3 – Acquisitions and divestitures


On March 7, 2018, BASF closed the agreement to form BASF Toda America LLC (BTA), Iselin, New Jersey, for battery materials. BTA is a cooperative venture between BASF and Toda, and is majority owned and controlled by BASF. With the acquisition of the Battle Creek site in Michigan and the existing site in Elyria, Ohio, the new company took over production of high energy cathode active materials for e-mobility applications. The transaction strengthens the Catalysts division’s battery materials business.


On January 23, 2018, the Oil & Gas division sold shares in the Aguada Pichana Este concession in Argentina.

On January 31, 2018, BASF’s production site for styrene butadiene-based paper dispersions in Pischelsdorf, Austria, was sold to Synthomer Austria GmbH, a subsidiary of the British specialty chemicals manufacturer Synthomer plc. The styrene acrylic dispersions that were produced in Pischelsdorf were not included in the sale. They were bundled with the businesses in Ludwigshafen. The sale was made in connection with the concentration of paper dispersions production in Europe at the sites in Ludwigshafen, Germany, and Hamina, Finland, which is designed to strengthen the Dispersions & Pigments division.

Agreed transactions

On September 18, 2017, BASF signed an agreement with the Solvay group on the acquisition of Solvay’s global polyamide business. The European Commission launched an in-depth investigation into the proposed transaction on June 26, 2018, and is expected to reach a decision in the fourth quarter of 2018. The acquisition would complement BASF’s engineering plastics portfolio and expand the company’s position as a solutions provider for the transportation, construction and consumer goods industries as well as for other industrial applications. BASF plans to integrate the global polyamide business into the Performance Materials and Monomers divisions. The purchase price on a cash and debt-free basis and excluding other adjustments would be €1.6 billion.

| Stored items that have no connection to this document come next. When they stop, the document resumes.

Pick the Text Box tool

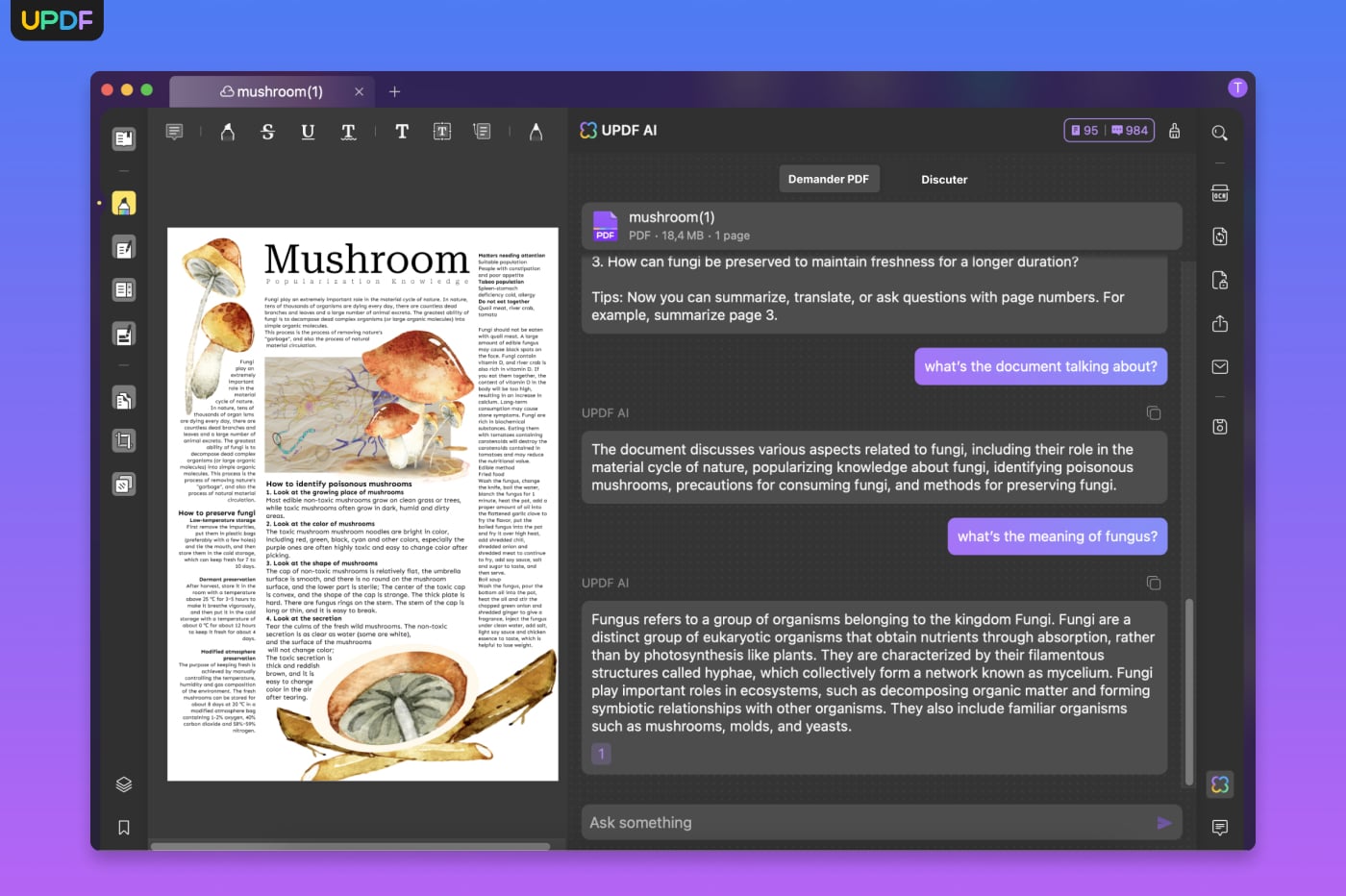(442, 132)
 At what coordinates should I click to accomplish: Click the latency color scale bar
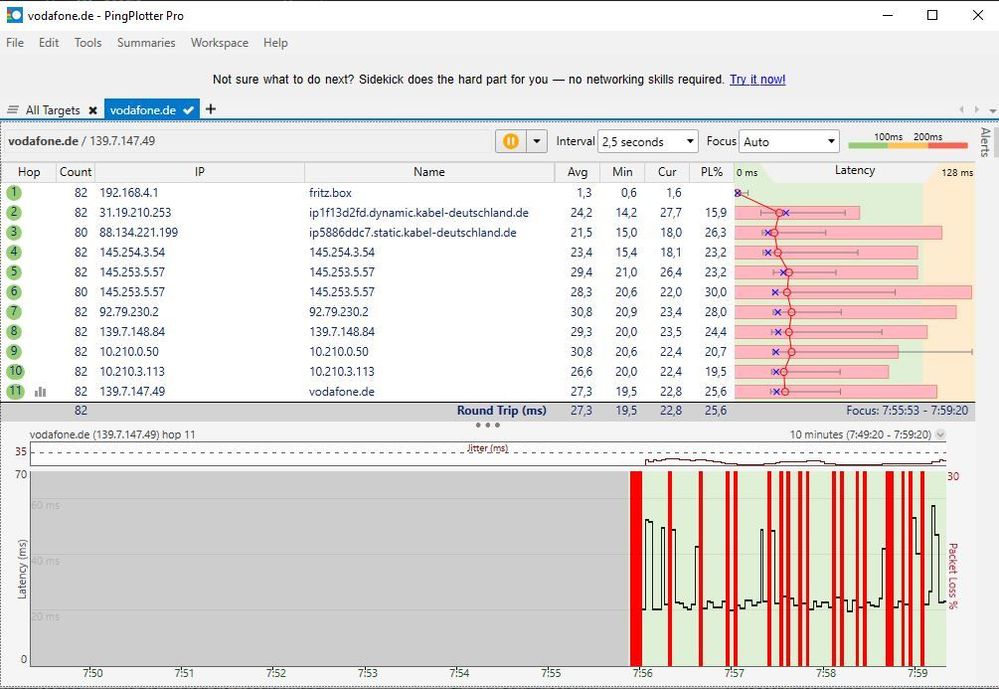point(907,146)
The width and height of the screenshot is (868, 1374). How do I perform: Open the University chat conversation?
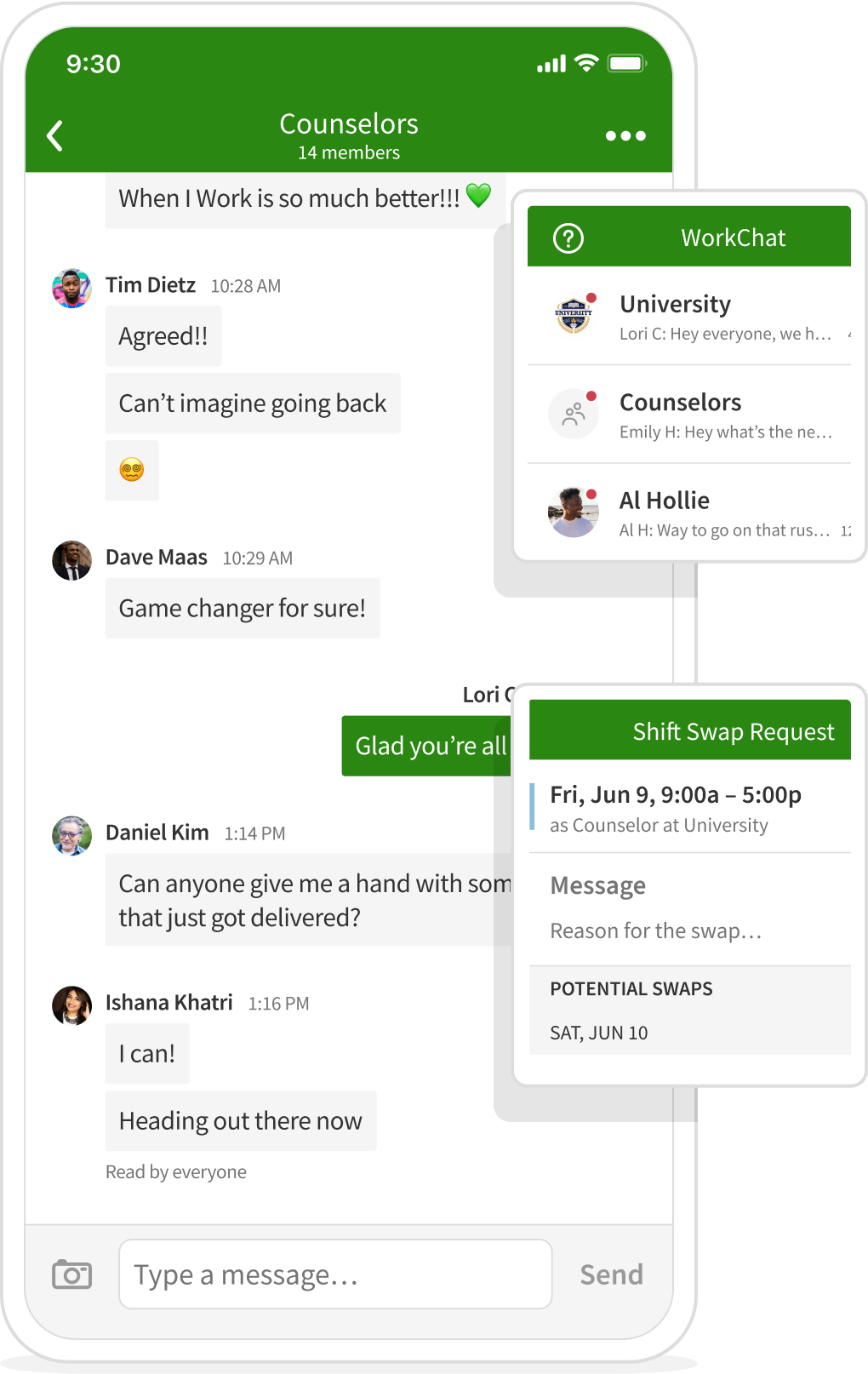pos(689,317)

On October 13, 2017, BASF announced that it had signed an agreement on the acquisition of significant parts of Bayer’s seed and non-selective herbicide businesses. The assets to be acquired include Bayer’s global glufosinate-ammonium business, commercialized under the Liberty®, Basta® and Finale® trademarks, as well as its seed businesses for key row crops in selected markets. The transaction also covers Bayer’s trait research and breeding capabilities for these crops. BASF will acquire the manufacturing sites for glufosinate-ammonium production and formulation in Germany, the United States and Canada, seed breeding facilities in the Americas and Europe as well as trait research facilities in the United States and Europe. On April 26, 2018, BASF and Bayer announced an agreement on the acquisition of additional businesses and assets by BASF, which Bayer had offered to divest in the context of its acquisition of Monsanto. The expanded scope includes Bayer’s entire vegetable seeds business, as well as seed treatment products. The transaction also includes the R&D platform for hybrid wheat and further businesses and research projects, strengthening BASF’s Crop Protection division. The all-cash purchase price amounts to a total of €7.6 billion, subject to certain adjustments at closing. The transactions remain subject to approval by individual relevant authorities. Closing is expected in August 2018.

On May 3, 2018, BASF and Solenis announced that they have signed an agreement on the combination of BASF’s paper wet-end and water chemicals business with Solenis. BASF will hold a 49% share of the combined entity, Solenis, headquartered in Wilmington, Delaware. 51% of the shares will be held by funds managed by Clayton, Dubilier & Rice. Closing is anticipated for the end of 2018 at the earliest, pending approval by the relevant authorities. The businesses are allocated to the Performance Chemicals division. The affected assets and liabilities have been reclassified to a disposal group.

Intended transactions

On December 7, 2017, BASF signed a letter of intent with the LetterOne group on the merger of their respective oil and gas businesses in a joint venture, which would operate under the name Wintershall DEA. The definitive transaction agreements are currently under negotiation. There is no assurance that BASF will enter into definitive transaction agreements with LetterOne or that the intended transaction will be consummated. Due to this uncertainty, BASF continues to report Oil & Gas as continuing operations.